Now before I hand it over to Steve, just a couple of guidelines for today's Q&A session. [Operator Instructions] Now I'd like to turn the call over to Steve Streit.
Steven W. Streit
Thank you, Chris. And welcome, everyone, to our Q2 earnings call. As always, with me this afternoon is Green Dot's Chief Financial Officer, John Keatley. After my remarks, John will recap the financials for the quarter and will also provide greater detail around our 2012 financial outlook, which we're updating for you all today. So lots of things to discuss and let's get started.
We had a good quarter of growth in the core business with non-GAAP revenue up 23% year-over-year, less the TurboTax impact, and non-GAAP earnings per share was up $0.35. Our non-GAAP EPS reflects a $0.01 reduction for a onetime write-off related to IT development for a large partnership that we learned last month will be delayed for the foreseeable future so we took the write-off now.
Other highlights of the quarter. Excluding the impact of the discontinued TurboTax program, new card activations were up 18% year-over-year in the quarter and GDV was ahead by 24%. Active cards grew to 4.4 million as of June 30, representing year-over-year growth of 16% excluding the discontinued tax program. John will discuss our Q2 results with a bit more granularity here in just a few minutes.
Next, I'd like to let you know that we're going to use the occasion of this earnings call to provide revised guidance for the remainder of this year. We see a greater level of uncertainty going forward in our business as our market and the prepaid industry in general continues to evolve. So we feel the need to be cautious and lower guidance for the remainder of the year and I'd like to walk you through our thinking.
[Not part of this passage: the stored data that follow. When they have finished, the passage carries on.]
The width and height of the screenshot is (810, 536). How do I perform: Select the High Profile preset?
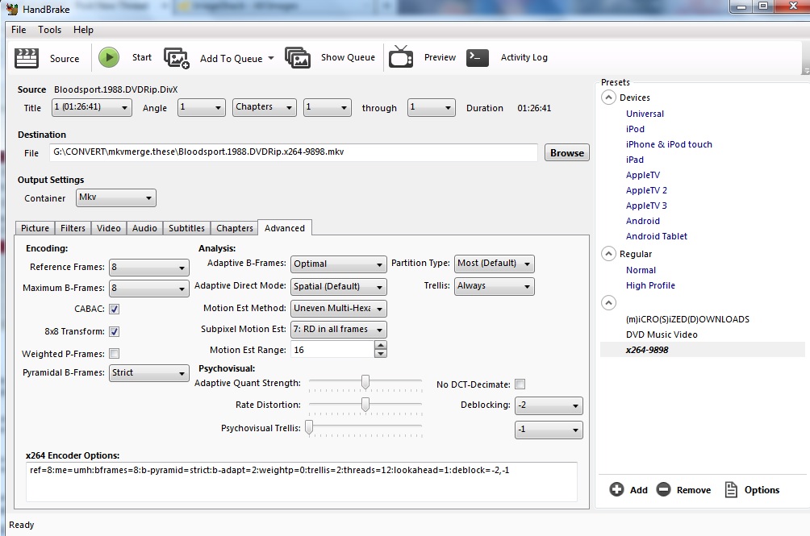click(x=650, y=285)
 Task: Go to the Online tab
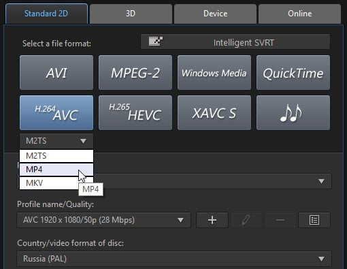pyautogui.click(x=299, y=14)
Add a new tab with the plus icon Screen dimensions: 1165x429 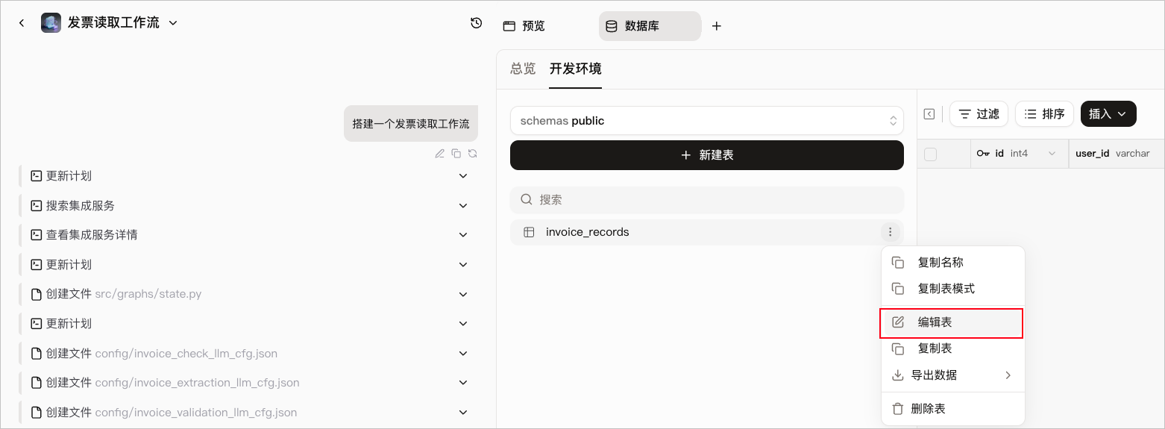(717, 26)
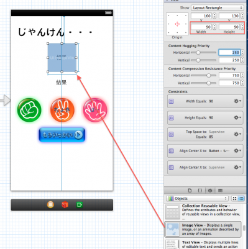Switch library to icon grid view
248x249 pixels.
[x=234, y=199]
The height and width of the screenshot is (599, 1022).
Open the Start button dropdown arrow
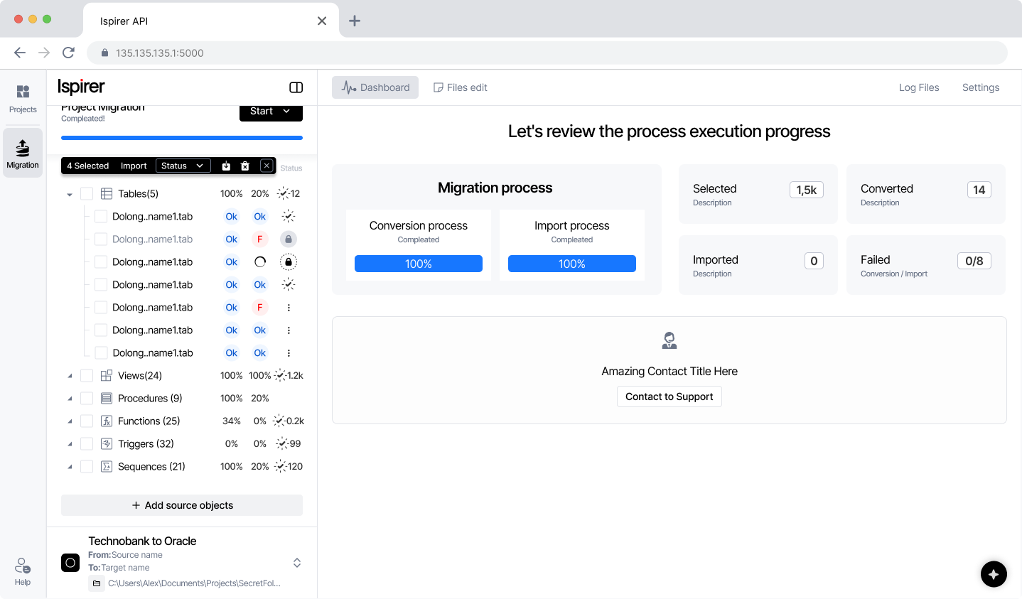pyautogui.click(x=286, y=111)
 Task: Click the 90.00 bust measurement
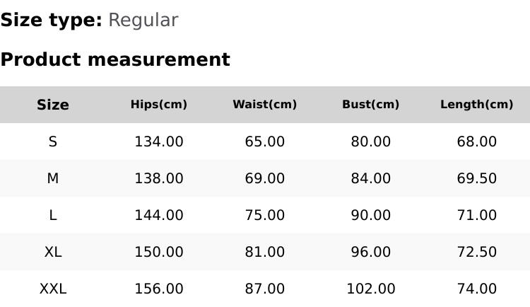tap(371, 215)
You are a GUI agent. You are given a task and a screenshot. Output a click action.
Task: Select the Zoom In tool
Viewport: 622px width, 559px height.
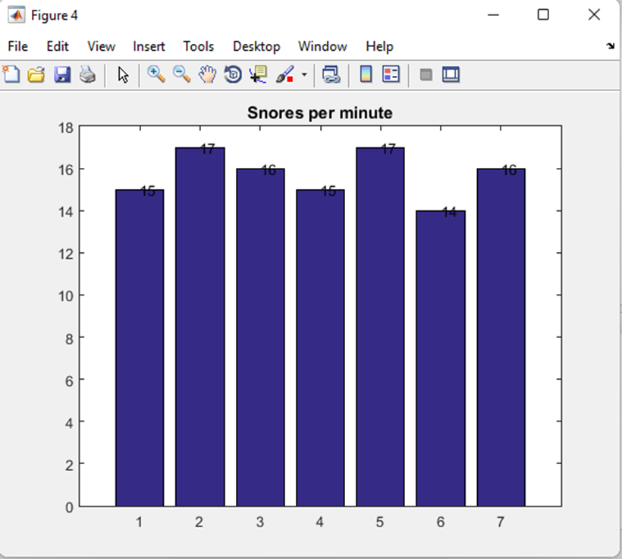156,74
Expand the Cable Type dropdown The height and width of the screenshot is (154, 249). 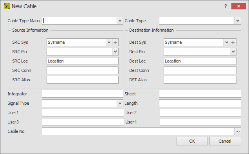238,21
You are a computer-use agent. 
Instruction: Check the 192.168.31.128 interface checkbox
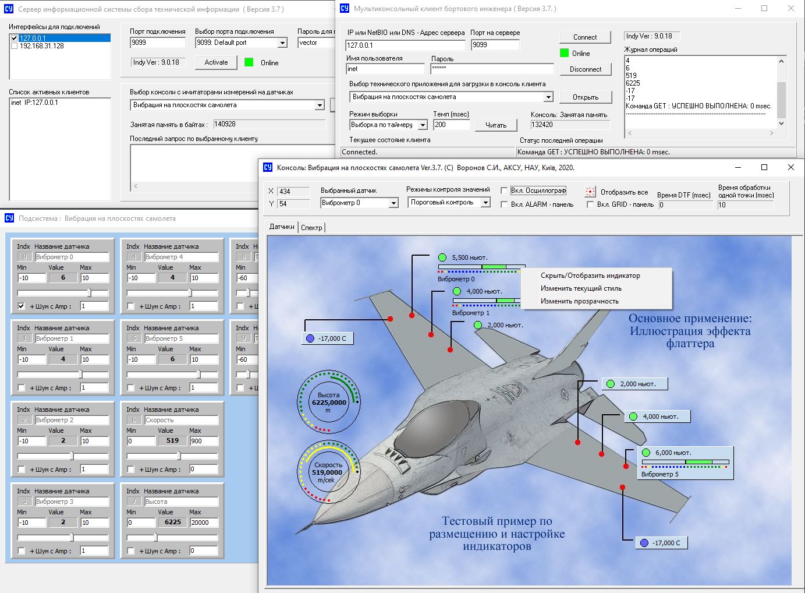click(x=15, y=46)
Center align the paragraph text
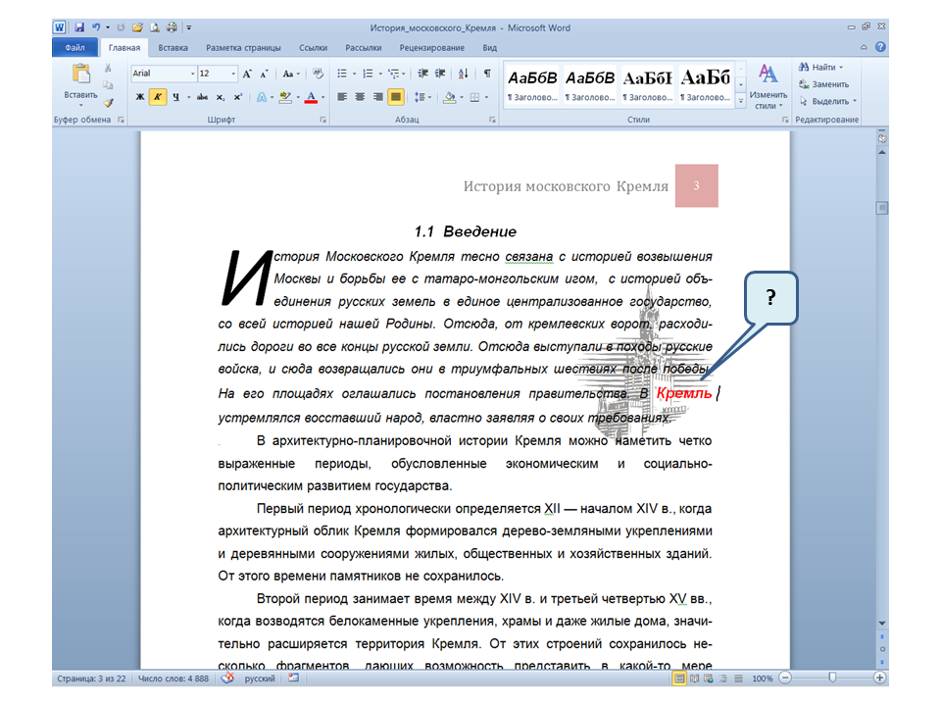941x706 pixels. click(x=360, y=97)
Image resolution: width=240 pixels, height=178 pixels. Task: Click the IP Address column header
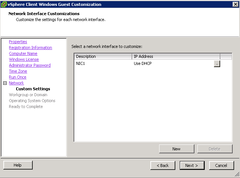176,56
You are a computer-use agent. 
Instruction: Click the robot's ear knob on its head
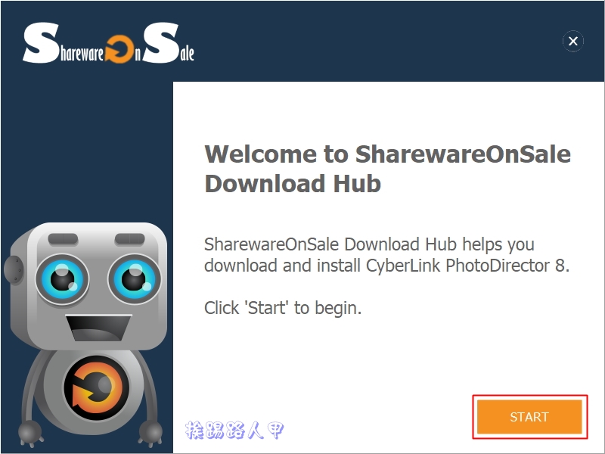pyautogui.click(x=14, y=270)
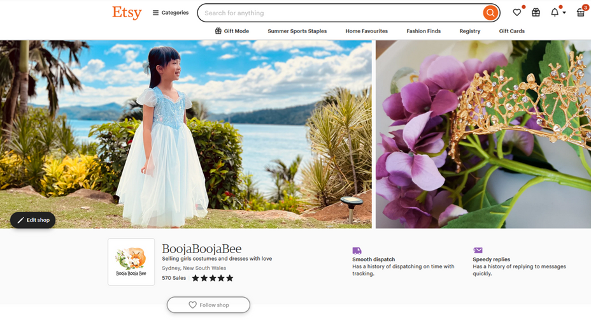Screen dimensions: 591x320
Task: Open the shopping basket icon
Action: [x=580, y=13]
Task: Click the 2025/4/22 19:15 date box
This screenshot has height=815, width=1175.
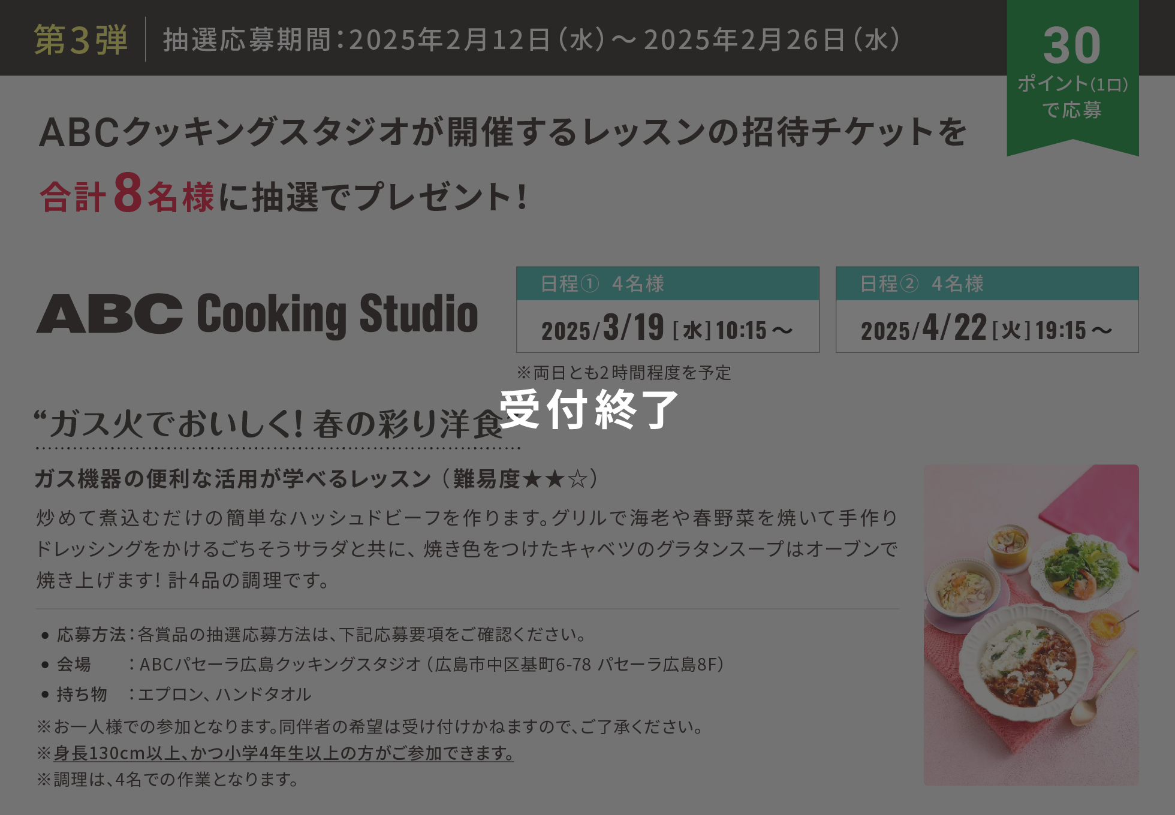Action: coord(987,327)
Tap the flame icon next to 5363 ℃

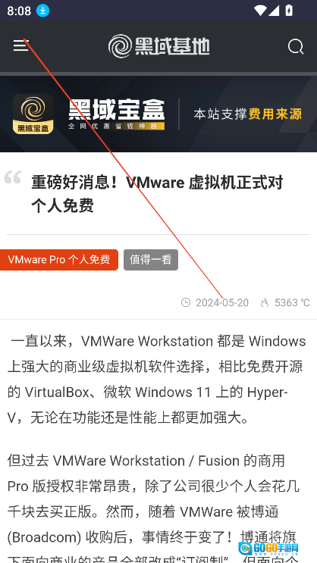tap(265, 302)
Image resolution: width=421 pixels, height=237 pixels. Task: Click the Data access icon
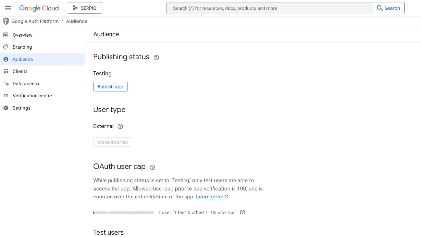[x=6, y=84]
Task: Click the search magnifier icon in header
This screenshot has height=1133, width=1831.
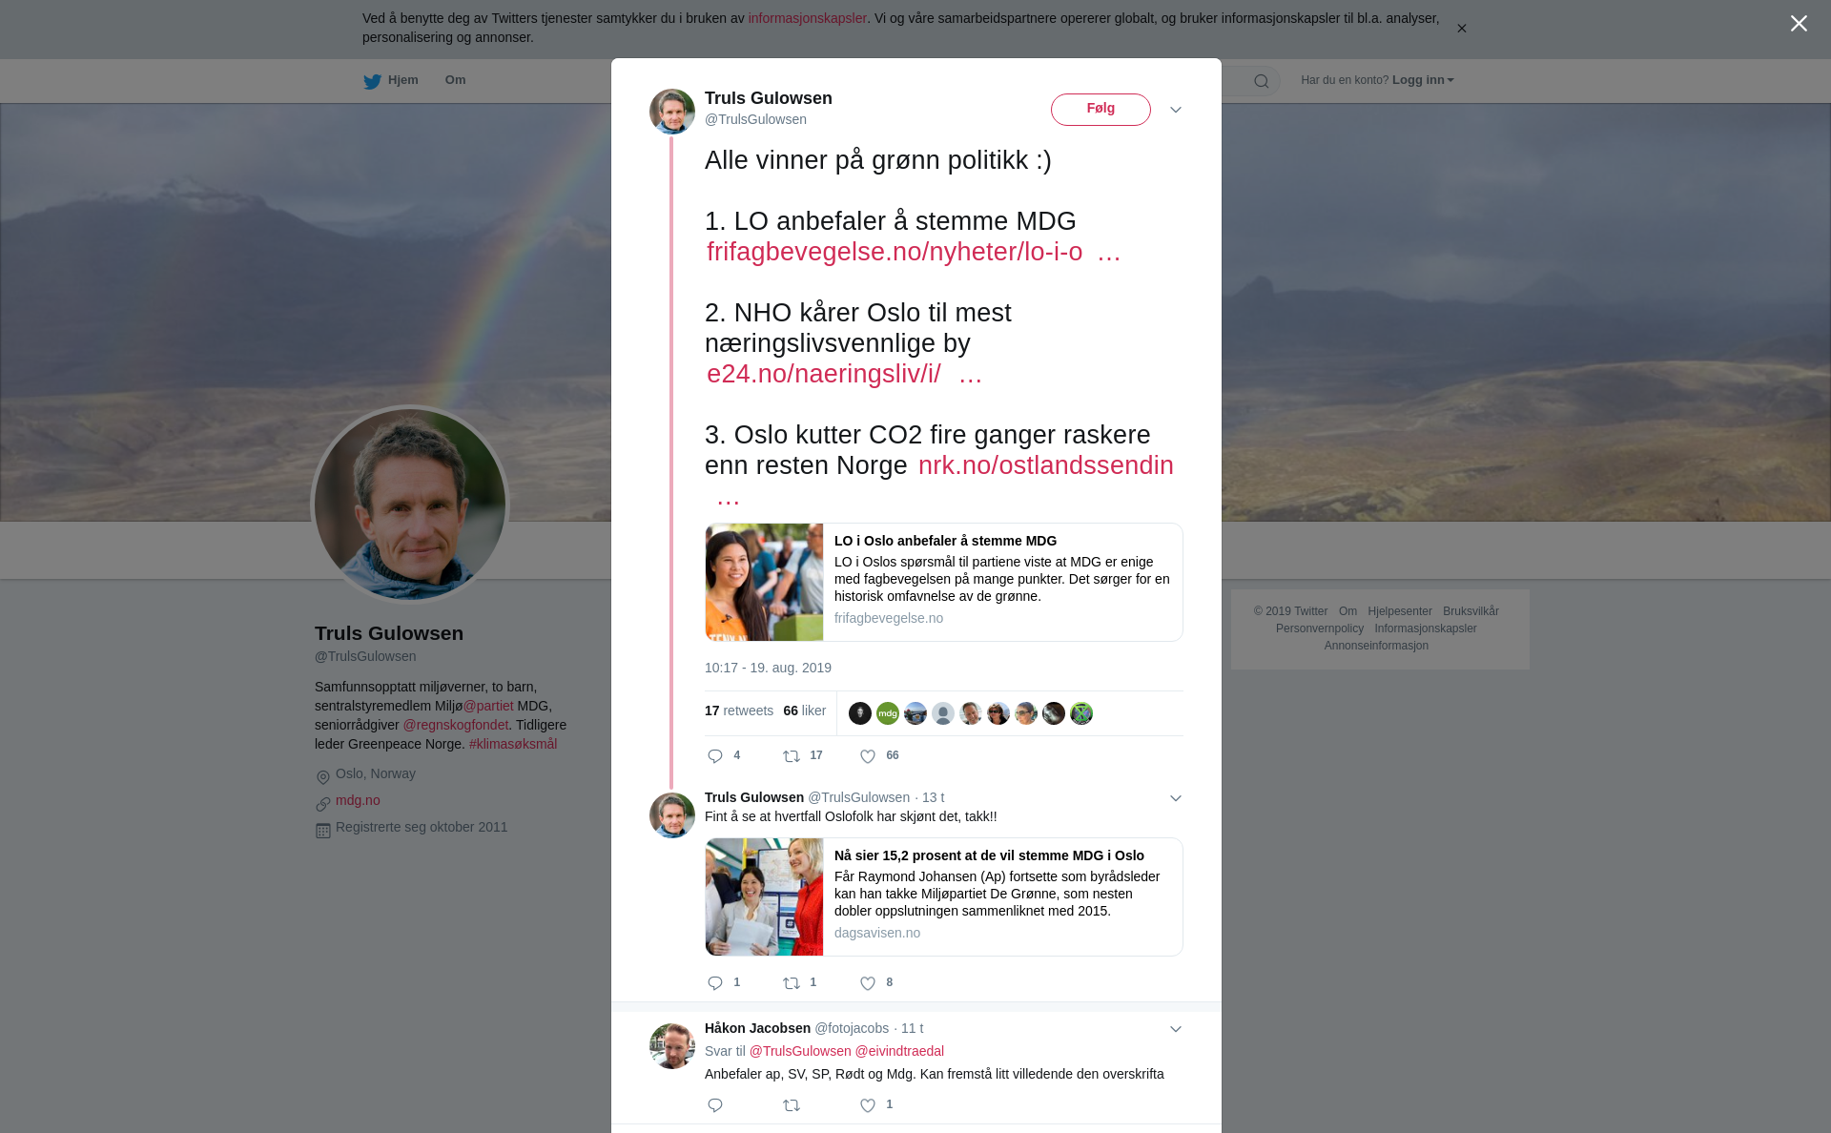Action: [x=1262, y=81]

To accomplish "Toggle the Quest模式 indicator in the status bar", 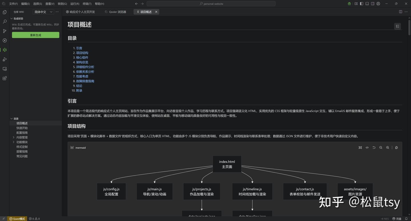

There are a number of unknowns in our business that could be headwinds to revenue growth going forward, and these potential headwinds fall into 2 main buckets. Bucket 1 is new competition. After personally meeting with most of our largest retail partners over the past 90 days, we expect that several new competitive products could be on sale next to Green Dot products at many of our current retail distribution locations later this year or next year. Some of our retailers believe that expanding the in-store product selection will increase the overall pie and invite new customers into the category and that this may benefit Green Dot with higher sales but other of our retailers believe the category may well grow but that Green Dot's net unit sales may decline as a result. Frankly, we don't know how this will all play out, and therefore, we think it's most appropriate to take a conservative view and assume that at least at the outset that we lose some portion of our unit sales at most of our major retailers.
The second bucket, is around new risk controls which we voluntarily began to put into place in late Q1 and then accelerated into Q2. These new controls are designed to enhance security measures through tighter customer identification protocols and more sophisticated back-end monitoring of accounts. While these new risk controls are, without question, the right thing to do, the short-term effect is that we are seeing our year-over-year growth in new accounts activated being negatively impacted as new customer accounts are now more stringently vetted as part of these new processes.